Replacing a column search with a full text search solution

One of the many useful features on FreshPorts is: what port[s] install[s] this file? That’s the pkg-plist search option. pkg-plist is a file which “lists all the files installed by the port”. However not all ports have a pkg-plist file because the list is compiled automatically. That is why the configure_plist table was created to replace the ports.pkg_plist column. The creation of that table broke the search function because it was then working on outdated data.

Last week, I blogged about how I created a new a new stored procedure for pulling back the pkg-plist information.

The new table

By new, I mean new to this search solution. The table looks like this:

freshports.dev=# \d generate_plist
                                Table "public.generate_plist"
     Column     |  Type   | Collation | Nullable |                  Default                   
----------------+---------+-----------+----------+--------------------------------------------
 id             | bigint  |           | not null | nextval('generate_plist_id_seq'::regclass)
 port_id        | integer |           | not null | 
 installed_file | text    |           | not null | 
Indexes:
    "generate_plist_installed_file_gin_idx" gin (to_tsvector('english'::regconfig, installed_file))
    "generate_plist_installed_file_idx" btree (installed_file)
    "generate_plist_pk" btree (id)
    "generate_plist_port_id_idx" btree (port_id)

freshports.dev=# 

For a given port, there will be N entries in this table, one for each item in the pkg-plist. You will notice some indexes on the installed_file column.

A simple search

With the old solution, we could search like this, but it took time:

AND P.pkg_plist ILIKE '%share/examples/acme.sh/dnsapi/dns_1984hosting.sh%'

Over 2.7 seconds in fact.

Let’s try looking in the generate_plist table instead. I was reading the Tables and Indexes section of the PostgreSQL Full Text Search and decided to start with this:

ALTER TABLE public.generate_plist
    ADD COLUMN textsearchable_index_col tsvector GENERATED ALWAYS AS (to_tsvector('english'::regconfig, installed_file)) STORED;

CREATE INDEX generate_plist_textsearch_idx
    ON public.generate_plist USING gin
    (textsearchable_index_col)
    TABLESPACE pg_default;

With that, the following search was pretty damn nice.

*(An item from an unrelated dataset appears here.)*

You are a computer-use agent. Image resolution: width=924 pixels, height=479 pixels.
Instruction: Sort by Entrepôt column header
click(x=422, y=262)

freshports.dev=# explain analyse    SELECT
        port_id
    FROM
        generate_plist
    WHERE
        textsearchable_index_col @@ to_tsquery('share/examples/acme.sh/dnsapi/dns_1984hosting.sh')
;
                                                                QUERY PLAN                                                                
------------------------------------------------------------------------------------------------------------------------------------------
 Bitmap Heap Scan on generate_plist  (cost=367.55..2143.46 rows=426 width=4) (actual time=2.116..2.123 rows=2 loops=1)
   Recheck Cond: (textsearchable_index_col @@ to_tsquery('share/examples/acme.sh/dnsapi/dns_1984hosting.sh'::text))
   Heap Blocks: exact=2
   ->  Bitmap Index Scan on generate_plist_textsearch_idx  (cost=0.00..367.44 rows=426 width=0) (actual time=2.095..2.095 rows=2 loops=1)
         Index Cond: (textsearchable_index_col @@ to_tsquery('share/examples/acme.sh/dnsapi/dns_1984hosting.sh'::text))
 Planning Time: 0.434 ms
 Execution Time: 2.208 ms
(7 rows)

But this was … umm, what?

freshports.dev=# SELECT
        port_id
    FROM
        generate_plist
    WHERE
        textsearchable_index_col @@ to_tsquery('dns_1984hosting.sh')
;
 port_id 
---------
(0 rows)

freshports.dev=# 

Nothing found? What?

Full text search is not like that

Full text search is not like that. My search on the full path name would have worked just fine with the existing index:

freshports.dev=# explain analyse SELECT
        port_id
    FROM
        generate_plist
    WHERE
        installed_file = 'share/examples/acme.sh/dnsapi/dns_1984hosting.sh';
                                                                    QUERY PLAN                                                                     
---------------------------------------------------------------------------------------------------------------------------------------------------
 Index Scan using generate_plist_installed_file_idx on generate_plist  (cost=0.56..28.66 rows=6 width=4) (actual time=0.046..0.052 rows=2 loops=1)
   Index Cond: (installed_file = 'share/examples/acme.sh/dnsapi/dns_1984hosting.sh'::text)
 Planning Time: 0.222 ms
 Execution Time: 0.088 ms
(4 rows)

freshports.dev=# 

In fact, it’s faster.

But that’s not what is needed. Let’s look at the use case.

Searching for file names

We want to search for the full path or the file name. Or just dns_1984hosting.sh or dns_1984hosting.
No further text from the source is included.